Notice Even though we can't have duplicate names, NULL isn't considered a duplicate.




Delete the relation entirely

In [21]:
%%sql
DROP TABLE managers;
Running query in 'postgresql://127.0.0.1:5432/lecture5'
Out[21]:

IMDB Database¶

In [22]:
%reload_ext sql
In [23]:
%sql postgresql://127.0.0.1:5432/lecture5
In [24]:
%%sql
DROP TABLE IF EXISTS actors CASCADE;
DROP TABLE IF EXISTS movies CASCADE;
DROP TABLE IF EXISTS cast_info;

CREATE TABLE actors (
  id INTEGER,
  name TEXT,
  PRIMARY KEY(id)
);

CREATE TABLE movies (
  id INTEGER,
  title TEXT,
  PRIMARY KEY(id)
);

CREATE TABLE cast_info (
  person_id INTEGER,
  movie_id INTEGER,
  FOREIGN KEY (person_id)
    REFERENCES actors (id)
    ON DELETE SET NULL
    ON UPDATE CASCADE,
  FOREIGN KEY (movie_id)
    REFERENCES movies (id)
    ON DELETE SET NULL);

INSERT INTO actors VALUES
    (1, 'Tom Hanks'),
    (3, 'Michelle Yeoh')
;

INSERT INTO movies VALUES
    (23, 'Forrest Gump'),
    (45, 'Tomorrow Never Dies')
;

INSERT INTO cast_info VALUES
    (1, 23),
    (3, 45)
;
Running query in 'postgresql://127.0.0.1:5432/lecture5'
2 rows affected.
2 rows affected.
2 rows affected.
Out[24]:
In [25]:
%%sql
SELECT * FROM cast_info;
Running query in 'postgresql://127.0.0.1:5432/lecture5'
2 rows affected.
Out[25]:
person_id movie_id
1 23
3 45

A. What if we… Delete a tuple from Actor corresponding to id = 1?

In [ ]:
%%sql
DELETE FROM actors
WHERE id = 1;

SELECT * FROM cast_info;

(note: reset table layout for each choice)

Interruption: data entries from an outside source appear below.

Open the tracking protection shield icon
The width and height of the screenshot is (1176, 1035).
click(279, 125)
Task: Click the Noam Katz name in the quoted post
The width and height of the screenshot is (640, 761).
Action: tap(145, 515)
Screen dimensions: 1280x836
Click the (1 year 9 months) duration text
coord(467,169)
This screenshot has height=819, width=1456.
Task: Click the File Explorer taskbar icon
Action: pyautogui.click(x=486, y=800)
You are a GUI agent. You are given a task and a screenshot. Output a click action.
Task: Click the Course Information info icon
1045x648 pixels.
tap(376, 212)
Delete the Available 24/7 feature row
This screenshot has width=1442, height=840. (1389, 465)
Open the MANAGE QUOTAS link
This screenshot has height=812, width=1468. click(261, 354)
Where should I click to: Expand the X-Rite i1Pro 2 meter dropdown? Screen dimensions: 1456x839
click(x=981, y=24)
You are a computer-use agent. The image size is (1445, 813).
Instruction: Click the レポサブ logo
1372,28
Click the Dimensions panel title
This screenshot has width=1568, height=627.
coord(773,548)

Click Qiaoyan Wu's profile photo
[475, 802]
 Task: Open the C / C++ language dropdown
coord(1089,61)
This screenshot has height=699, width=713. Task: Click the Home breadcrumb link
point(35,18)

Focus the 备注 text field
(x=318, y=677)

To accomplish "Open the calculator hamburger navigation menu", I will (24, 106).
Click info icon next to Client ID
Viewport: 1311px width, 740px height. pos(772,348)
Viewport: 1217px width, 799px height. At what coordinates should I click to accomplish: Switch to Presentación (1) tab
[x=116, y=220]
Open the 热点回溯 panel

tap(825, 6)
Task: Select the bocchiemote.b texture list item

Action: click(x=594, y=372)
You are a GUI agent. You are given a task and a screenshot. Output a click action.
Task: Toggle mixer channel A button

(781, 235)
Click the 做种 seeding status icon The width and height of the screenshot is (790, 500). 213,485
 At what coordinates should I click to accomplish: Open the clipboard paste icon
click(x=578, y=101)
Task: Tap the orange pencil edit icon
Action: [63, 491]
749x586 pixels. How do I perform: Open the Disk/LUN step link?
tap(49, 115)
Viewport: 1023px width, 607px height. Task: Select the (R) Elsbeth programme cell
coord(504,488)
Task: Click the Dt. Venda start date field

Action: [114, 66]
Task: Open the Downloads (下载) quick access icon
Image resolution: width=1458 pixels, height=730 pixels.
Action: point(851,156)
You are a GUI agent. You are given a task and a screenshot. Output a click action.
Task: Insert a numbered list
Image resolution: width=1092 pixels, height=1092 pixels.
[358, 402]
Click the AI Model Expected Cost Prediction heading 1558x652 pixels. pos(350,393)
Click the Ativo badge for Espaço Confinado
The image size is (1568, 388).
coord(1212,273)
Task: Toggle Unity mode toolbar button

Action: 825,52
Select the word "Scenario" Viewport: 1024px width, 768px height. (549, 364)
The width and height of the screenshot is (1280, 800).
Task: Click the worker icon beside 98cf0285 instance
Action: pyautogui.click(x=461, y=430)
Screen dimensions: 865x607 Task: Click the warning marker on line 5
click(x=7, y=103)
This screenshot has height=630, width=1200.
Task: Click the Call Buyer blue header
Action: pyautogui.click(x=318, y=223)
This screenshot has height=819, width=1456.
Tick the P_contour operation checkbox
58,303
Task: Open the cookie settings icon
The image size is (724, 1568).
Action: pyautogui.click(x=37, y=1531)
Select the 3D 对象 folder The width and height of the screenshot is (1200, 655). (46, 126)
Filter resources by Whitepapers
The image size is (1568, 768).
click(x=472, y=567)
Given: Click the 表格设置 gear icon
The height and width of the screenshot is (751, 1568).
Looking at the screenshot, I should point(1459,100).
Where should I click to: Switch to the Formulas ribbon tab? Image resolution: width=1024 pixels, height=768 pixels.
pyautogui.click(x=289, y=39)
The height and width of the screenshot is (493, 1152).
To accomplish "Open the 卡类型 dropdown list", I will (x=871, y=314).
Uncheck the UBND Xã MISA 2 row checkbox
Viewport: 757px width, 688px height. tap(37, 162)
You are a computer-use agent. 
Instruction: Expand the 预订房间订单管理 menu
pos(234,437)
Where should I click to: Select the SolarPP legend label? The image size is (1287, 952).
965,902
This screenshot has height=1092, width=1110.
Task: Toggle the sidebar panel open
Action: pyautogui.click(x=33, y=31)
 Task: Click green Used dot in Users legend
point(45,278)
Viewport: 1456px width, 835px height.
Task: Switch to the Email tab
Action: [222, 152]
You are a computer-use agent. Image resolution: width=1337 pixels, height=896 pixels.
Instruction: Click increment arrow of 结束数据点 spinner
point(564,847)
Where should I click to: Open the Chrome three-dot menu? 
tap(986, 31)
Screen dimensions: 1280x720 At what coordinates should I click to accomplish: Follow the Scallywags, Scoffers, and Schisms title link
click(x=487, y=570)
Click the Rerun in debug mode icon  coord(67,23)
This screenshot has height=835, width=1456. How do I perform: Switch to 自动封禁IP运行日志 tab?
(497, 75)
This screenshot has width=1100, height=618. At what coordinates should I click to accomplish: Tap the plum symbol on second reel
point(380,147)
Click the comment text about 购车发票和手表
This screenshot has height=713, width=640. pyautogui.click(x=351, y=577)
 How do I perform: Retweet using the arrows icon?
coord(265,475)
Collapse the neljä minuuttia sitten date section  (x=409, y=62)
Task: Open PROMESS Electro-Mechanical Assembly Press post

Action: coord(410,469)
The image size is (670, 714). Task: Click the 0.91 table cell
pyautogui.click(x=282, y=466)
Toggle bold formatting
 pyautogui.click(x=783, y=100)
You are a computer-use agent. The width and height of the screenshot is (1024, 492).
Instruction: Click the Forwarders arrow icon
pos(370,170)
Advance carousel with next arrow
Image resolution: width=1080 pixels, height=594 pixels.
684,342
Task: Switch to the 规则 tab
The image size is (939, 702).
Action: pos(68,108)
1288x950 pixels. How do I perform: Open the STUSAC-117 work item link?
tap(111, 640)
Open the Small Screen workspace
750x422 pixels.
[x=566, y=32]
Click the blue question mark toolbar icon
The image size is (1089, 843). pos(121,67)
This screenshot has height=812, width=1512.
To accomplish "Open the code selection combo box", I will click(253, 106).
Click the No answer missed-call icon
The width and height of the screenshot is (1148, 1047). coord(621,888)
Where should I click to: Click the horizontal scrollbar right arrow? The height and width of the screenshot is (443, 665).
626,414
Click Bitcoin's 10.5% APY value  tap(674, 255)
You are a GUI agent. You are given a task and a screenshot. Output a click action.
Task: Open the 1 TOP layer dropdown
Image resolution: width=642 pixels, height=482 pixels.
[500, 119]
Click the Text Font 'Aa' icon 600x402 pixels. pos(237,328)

B. Change a tuple in Actor from id = 1 to id = 2?

In [ ]:
%%sql
UPDATE actors
SET id = 2
WHERE id = 1;

SELECT * FROM actors;
In [ ]:
%%sql
SELECT * FROM cast_info;

C. Delete a tuple from Movie corresponding to id = 23?

In [ ]:
%%sql
DELETE FROM movies
WHERE id = 23;

SELECT * FROM cast_info;

D. Change a tuple in Movie from id = 23 to id = 24?

In [ ]:
%%sql
UPDATE movies
SET id = 24
WHERE id = 23;

E. Insert a tuple into cast_info that adds a new person_id not found in Actor?

In [ ]:
%%sql
INSERT INTO cast_info VALUES
    (467, 23)
;
In [ ]: